About this exercise ->
Retype exactly the lines of the material below, from the one containing "Instruction: Go to Focus assist settings" through the last, with both ends kept.

****

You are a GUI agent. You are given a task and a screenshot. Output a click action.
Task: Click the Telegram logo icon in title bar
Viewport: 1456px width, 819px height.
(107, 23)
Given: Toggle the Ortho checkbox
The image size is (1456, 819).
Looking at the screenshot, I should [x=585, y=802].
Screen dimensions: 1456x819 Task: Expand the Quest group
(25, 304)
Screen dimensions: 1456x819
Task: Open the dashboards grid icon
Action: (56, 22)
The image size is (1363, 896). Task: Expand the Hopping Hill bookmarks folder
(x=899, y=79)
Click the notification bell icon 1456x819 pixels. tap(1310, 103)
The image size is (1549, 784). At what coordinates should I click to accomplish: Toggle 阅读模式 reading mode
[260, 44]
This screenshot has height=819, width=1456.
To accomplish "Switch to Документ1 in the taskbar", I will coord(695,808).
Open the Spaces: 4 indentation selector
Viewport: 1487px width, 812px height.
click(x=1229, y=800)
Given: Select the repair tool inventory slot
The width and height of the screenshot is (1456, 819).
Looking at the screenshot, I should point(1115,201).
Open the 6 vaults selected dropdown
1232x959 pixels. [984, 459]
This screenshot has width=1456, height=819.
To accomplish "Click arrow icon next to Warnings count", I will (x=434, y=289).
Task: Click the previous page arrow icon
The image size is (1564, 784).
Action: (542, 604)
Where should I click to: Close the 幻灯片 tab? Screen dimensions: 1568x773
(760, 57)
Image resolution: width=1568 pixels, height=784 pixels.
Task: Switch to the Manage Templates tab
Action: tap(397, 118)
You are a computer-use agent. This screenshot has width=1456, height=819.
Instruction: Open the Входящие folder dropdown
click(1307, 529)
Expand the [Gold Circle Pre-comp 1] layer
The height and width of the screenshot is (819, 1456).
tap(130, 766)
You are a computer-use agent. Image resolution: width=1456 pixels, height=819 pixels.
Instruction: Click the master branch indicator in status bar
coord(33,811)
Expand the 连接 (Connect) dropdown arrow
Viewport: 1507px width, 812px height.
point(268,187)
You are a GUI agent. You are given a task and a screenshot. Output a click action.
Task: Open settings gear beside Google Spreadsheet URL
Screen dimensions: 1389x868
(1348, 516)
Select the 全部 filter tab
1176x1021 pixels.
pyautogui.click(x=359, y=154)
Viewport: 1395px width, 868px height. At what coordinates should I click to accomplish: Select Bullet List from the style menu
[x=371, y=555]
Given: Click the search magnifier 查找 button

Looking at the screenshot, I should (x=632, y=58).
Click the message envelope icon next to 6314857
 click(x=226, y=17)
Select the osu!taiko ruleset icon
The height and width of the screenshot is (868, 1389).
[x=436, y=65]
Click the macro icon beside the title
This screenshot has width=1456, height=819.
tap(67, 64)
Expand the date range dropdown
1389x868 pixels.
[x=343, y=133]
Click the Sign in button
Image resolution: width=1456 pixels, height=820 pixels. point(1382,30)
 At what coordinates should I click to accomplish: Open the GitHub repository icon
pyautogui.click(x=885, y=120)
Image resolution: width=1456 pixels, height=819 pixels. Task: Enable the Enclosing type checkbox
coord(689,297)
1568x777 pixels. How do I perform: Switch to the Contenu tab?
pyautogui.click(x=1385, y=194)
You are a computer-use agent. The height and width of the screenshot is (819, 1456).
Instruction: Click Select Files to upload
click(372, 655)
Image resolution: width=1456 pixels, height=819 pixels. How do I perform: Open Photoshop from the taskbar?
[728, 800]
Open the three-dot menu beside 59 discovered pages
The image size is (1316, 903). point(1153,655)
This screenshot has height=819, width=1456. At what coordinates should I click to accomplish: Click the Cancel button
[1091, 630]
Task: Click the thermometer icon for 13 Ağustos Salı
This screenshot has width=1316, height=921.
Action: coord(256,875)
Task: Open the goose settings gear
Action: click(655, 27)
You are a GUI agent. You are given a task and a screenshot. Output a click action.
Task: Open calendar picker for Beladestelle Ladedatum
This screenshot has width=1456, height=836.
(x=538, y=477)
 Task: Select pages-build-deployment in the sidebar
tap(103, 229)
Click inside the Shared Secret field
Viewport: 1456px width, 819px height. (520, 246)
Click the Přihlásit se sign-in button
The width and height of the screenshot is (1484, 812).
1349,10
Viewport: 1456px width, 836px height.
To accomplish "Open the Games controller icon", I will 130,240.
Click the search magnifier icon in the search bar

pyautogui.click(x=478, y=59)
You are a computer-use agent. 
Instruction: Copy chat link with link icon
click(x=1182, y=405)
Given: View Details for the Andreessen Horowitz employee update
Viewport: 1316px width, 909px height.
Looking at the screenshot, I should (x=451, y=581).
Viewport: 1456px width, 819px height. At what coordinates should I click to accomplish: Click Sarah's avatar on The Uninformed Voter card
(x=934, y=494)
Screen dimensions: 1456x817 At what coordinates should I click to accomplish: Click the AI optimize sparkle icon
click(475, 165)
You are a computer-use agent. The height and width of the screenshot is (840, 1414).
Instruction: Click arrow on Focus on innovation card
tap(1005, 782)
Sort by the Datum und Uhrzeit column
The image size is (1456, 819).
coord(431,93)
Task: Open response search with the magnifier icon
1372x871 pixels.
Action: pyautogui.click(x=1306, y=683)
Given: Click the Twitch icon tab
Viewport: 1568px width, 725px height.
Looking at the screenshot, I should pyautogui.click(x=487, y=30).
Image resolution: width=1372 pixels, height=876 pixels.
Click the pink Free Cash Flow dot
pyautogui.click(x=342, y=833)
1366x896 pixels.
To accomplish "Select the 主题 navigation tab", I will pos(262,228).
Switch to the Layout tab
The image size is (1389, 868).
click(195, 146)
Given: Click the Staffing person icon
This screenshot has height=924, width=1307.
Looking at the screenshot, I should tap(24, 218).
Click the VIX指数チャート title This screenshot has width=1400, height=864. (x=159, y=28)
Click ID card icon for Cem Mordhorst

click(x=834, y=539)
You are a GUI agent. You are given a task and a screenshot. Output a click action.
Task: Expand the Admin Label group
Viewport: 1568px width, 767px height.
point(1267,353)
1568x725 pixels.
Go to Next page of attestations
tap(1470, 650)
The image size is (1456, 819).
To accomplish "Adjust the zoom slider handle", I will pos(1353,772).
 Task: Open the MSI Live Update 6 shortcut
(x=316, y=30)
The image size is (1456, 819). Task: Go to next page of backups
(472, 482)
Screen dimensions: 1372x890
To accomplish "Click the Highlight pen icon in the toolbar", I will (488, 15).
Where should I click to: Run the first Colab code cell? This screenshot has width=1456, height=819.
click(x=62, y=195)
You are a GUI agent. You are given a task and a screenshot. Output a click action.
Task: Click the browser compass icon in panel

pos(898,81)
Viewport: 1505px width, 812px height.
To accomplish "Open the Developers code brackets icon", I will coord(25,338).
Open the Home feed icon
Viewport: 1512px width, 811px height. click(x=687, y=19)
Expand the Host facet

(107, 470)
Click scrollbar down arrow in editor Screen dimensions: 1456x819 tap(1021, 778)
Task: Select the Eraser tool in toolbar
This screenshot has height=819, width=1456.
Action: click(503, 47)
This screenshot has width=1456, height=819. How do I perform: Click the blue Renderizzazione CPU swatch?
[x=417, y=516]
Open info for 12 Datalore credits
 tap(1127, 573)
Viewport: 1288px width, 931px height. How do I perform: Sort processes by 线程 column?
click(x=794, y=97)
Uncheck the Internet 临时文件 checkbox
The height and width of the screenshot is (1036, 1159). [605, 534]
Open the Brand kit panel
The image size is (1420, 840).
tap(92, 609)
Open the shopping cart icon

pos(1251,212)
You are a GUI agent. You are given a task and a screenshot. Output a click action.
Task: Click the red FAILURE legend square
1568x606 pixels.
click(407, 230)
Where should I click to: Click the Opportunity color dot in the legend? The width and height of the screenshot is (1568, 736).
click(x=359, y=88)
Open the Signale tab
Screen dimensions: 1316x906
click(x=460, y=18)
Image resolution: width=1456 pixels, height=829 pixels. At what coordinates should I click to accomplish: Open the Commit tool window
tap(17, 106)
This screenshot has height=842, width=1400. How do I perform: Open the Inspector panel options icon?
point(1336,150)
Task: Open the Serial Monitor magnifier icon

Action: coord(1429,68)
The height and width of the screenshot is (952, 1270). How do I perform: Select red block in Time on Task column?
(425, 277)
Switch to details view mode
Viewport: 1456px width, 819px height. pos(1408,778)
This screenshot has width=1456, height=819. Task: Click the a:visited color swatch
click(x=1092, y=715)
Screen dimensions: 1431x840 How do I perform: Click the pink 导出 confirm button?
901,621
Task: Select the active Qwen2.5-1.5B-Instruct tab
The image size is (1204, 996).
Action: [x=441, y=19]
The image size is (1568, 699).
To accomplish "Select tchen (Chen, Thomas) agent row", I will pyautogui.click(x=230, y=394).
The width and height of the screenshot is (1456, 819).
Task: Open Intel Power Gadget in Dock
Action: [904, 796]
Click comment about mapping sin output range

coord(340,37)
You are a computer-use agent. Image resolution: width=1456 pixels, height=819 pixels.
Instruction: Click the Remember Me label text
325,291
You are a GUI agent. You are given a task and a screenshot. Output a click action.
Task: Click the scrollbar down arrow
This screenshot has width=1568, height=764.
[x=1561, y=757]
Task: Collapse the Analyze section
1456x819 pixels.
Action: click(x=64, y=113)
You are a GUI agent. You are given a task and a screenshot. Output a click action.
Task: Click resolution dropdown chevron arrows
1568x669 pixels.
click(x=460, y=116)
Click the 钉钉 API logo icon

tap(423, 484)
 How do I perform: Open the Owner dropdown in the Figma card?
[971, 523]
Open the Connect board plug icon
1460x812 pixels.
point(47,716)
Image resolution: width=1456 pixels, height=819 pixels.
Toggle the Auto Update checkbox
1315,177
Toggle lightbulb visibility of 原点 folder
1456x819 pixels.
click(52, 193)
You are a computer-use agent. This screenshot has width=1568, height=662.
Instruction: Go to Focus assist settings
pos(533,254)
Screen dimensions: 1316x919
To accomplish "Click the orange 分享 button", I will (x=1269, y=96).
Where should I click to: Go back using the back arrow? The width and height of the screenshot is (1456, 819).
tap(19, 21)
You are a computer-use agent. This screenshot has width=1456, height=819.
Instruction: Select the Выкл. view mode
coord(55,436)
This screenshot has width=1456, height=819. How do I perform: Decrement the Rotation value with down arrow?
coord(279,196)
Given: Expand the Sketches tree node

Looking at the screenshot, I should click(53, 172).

****

Answer to this task ->
Instruction: Go to Focus assist settings
pos(533,254)
Screen dimensions: 1316x919
To accomplish "Click the orange 分享 button", I will (x=1269, y=96).
Where should I click to: Go back using the back arrow? The width and height of the screenshot is (1456, 819).
tap(19, 21)
You are a computer-use agent. This screenshot has width=1456, height=819.
Instruction: Select the Выкл. view mode
coord(55,436)
This screenshot has width=1456, height=819. How do I perform: Decrement the Rotation value with down arrow?
coord(279,196)
Given: Expand the Sketches tree node

Looking at the screenshot, I should click(53, 172).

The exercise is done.